Broome Campus Flag Raising Ceremony Commemorates 1967 Referendum

Document Type

Media Release

Publication Date

Winter 6-19-2007

Publisher Name

The University of Notre Dame Australia, Broome

Publication Place

Broome

Abstract

More than fifty people recently gathered at The University of Notre Dame Australia Broome Campus for a flag raising ceremony to commemorate the 40th Anniversary of the 1967 referendum.

Yawuru elder Cissy Djaigween performed the Welcome to Country before handing over to long time Campus supporter Esther Bevan who spoke of the importance of the link between Indigenous people and the Broome Campus.
Ceremony host and Broome Campus staff member, Francis Chi then invited six students from the Aboriginal Studies program to read statements relating to the historic event. Three members of the Aboriginal and Torres Strait Islander community joined with three non-Indigenous Broome residents to raise the Aboriginal, Torres Strait Islander and Australian flags.

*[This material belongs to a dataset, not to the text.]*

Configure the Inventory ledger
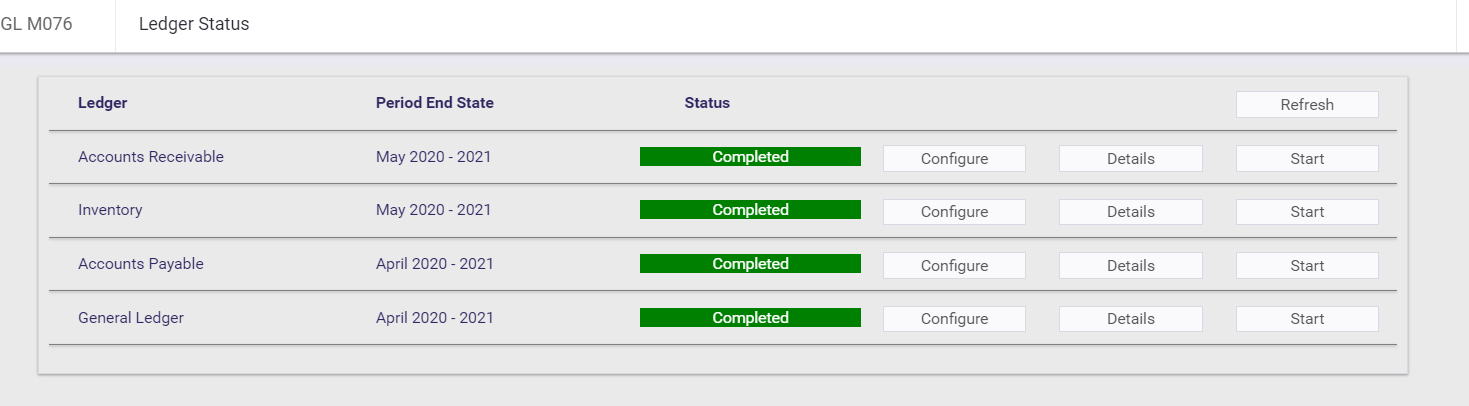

The event concluded with Campus Minister Sr Jill O’Brien sgs leading a Reconciliation blessing in which there was time to reflect on the significance of the ceremony. The guests then retired to the library deck for some afternoon tea.

Aboriginal Studies lecturer Cindy Solonec, who organised the event, said there was still a long way to go in terms of all Australians gaining equality.
“It is occasions like this that covey the goodwill of like-minded people in meeting social justice goals,” Mrs Solonec said.
“Notre Dame’s Broome Campus for Reconciliation provides an excellent educational arena for non-Aboriginal people to relate directly to Aboriginal people and to learn about our history and culture.”

Ms Solonec said the 1967 Referendum was a significant event, but was just one of many challenges Indigenous Australians have had to struggle for to achieve both civil and Indigenous rights.
“There are several milestones this year including the 10th anniversary of the Bringing them home: The 'Stolen Children' report on May 26, the 15th anniversary of the Mabo decision on June 3 and NAIDOC will celebrate 50 Years on July 8,” she said.